I have not dabbled with any of the OpenClaw ecosystem (yet) but I’ve used Claude enough on non-coding local tasks that I wanted to give Claude Cowork a try.

Cowork is a native app that lets Claude do more file and local machine manipulation. Specifically, combined with the Chrome extension that lets Claude access and drive a browser session.

Recently, I’ve started adding a few more home automation sensors like door sensors and lights. I’m using Home Assistant to organize and build automations. The Home Assistant UI is extensive but creating automations gets unwieldy, especially when you have a few dozen and want to refactor across automations.

This seemed like it’d be a perfect test run of Cowork + Chrome for Cowork.

The first task I gave it was creating a better default dashboard. I’m sure I could have fiddled my way to something usable, but Claude with just a little direction created a dashboard that was admittedly better than what I could have gotten to, and definitely not in the one or two minutes it took.

Satisified that it was doing reasonable things, I decided to tackle my automations.

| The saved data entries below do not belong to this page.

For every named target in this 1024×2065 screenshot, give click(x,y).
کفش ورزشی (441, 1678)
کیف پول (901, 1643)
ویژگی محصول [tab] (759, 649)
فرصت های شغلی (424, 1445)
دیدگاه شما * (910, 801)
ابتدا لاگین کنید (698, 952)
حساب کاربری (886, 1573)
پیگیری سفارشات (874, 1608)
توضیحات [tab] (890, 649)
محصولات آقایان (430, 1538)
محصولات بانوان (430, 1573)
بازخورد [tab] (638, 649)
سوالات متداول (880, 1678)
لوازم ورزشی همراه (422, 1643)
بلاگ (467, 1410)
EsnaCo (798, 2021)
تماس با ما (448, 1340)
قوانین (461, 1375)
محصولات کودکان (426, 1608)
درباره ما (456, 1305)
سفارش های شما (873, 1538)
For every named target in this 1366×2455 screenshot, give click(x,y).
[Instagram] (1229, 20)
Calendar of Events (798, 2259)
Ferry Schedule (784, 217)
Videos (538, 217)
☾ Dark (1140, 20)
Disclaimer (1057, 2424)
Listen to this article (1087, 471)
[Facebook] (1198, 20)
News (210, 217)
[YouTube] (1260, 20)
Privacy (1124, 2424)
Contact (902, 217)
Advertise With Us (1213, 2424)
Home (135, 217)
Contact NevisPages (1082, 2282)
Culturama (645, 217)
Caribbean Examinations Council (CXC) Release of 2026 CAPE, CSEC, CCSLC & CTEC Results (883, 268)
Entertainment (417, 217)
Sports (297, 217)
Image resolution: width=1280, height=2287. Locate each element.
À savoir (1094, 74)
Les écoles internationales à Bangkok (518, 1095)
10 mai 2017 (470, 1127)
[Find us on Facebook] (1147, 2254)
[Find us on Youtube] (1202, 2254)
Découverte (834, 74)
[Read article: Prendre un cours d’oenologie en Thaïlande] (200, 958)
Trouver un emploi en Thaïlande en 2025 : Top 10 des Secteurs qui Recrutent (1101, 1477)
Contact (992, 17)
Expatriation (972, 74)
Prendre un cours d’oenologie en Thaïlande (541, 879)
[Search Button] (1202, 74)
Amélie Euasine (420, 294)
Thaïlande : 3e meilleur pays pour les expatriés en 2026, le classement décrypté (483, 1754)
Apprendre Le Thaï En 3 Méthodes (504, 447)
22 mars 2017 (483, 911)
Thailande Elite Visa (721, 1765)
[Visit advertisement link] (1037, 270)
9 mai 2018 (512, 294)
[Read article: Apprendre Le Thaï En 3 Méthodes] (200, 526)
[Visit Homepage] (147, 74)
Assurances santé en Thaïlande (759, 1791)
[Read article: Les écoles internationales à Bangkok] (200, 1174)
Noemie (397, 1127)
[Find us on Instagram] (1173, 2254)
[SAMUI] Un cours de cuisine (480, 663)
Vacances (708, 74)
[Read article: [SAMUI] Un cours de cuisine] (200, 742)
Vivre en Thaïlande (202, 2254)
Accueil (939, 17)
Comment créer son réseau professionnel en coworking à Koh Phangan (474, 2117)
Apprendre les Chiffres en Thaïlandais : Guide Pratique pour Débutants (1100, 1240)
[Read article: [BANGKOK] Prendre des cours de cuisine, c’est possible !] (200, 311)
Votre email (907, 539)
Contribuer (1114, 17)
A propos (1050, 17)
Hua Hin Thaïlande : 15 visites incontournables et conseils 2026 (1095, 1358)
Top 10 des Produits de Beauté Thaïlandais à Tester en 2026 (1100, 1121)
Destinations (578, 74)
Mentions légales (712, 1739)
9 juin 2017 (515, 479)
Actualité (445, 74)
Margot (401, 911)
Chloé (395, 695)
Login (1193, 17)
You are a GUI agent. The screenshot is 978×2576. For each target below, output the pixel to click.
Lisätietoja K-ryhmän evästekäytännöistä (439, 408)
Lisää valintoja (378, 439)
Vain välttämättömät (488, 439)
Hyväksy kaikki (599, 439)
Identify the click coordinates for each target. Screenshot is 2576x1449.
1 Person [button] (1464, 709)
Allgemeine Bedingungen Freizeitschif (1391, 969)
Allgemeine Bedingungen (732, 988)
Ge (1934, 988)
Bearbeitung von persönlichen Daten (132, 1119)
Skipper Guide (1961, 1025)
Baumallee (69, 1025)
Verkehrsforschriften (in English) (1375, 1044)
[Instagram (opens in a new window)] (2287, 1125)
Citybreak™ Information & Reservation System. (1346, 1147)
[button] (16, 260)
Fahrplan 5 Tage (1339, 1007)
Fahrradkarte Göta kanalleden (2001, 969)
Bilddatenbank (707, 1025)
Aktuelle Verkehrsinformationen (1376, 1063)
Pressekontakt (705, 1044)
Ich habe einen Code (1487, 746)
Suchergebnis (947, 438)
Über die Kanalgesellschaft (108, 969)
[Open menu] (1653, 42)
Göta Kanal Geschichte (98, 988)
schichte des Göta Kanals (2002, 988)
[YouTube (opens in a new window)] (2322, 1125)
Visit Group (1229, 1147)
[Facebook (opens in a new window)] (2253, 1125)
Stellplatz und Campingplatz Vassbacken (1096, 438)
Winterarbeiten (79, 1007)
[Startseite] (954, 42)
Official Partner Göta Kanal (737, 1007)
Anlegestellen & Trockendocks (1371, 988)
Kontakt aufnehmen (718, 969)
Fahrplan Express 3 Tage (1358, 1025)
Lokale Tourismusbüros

First, I had it create a couple that I had wanted but hadn’t gotten to yet, like use tomorrow’s forecast and enable notifications to tell me to open and close windows & doors if the day was going to be warm and another one that would send me a nightly report that everything was locked up and turned off.

The fun one: if I signaled that I was leaving on a bike ride (by clicking a new iOS widget on my lock screen), my garage door would automatically open when I got close to the house so I could roll straight in.

That all worked so I asked Claude to look over all the automations and refactor for redundancy, standardize how the notifications looked, and fix any weird gotchas. It gave me a list of 17 things it found, and I went through each one and gave feedback (eg, do it, do it but with this tweak, ignore this one) and it ripped through the changes.

This was a fun way to spend a morning and I was pleased with how effortless it was to now change something that had been previously fiddly.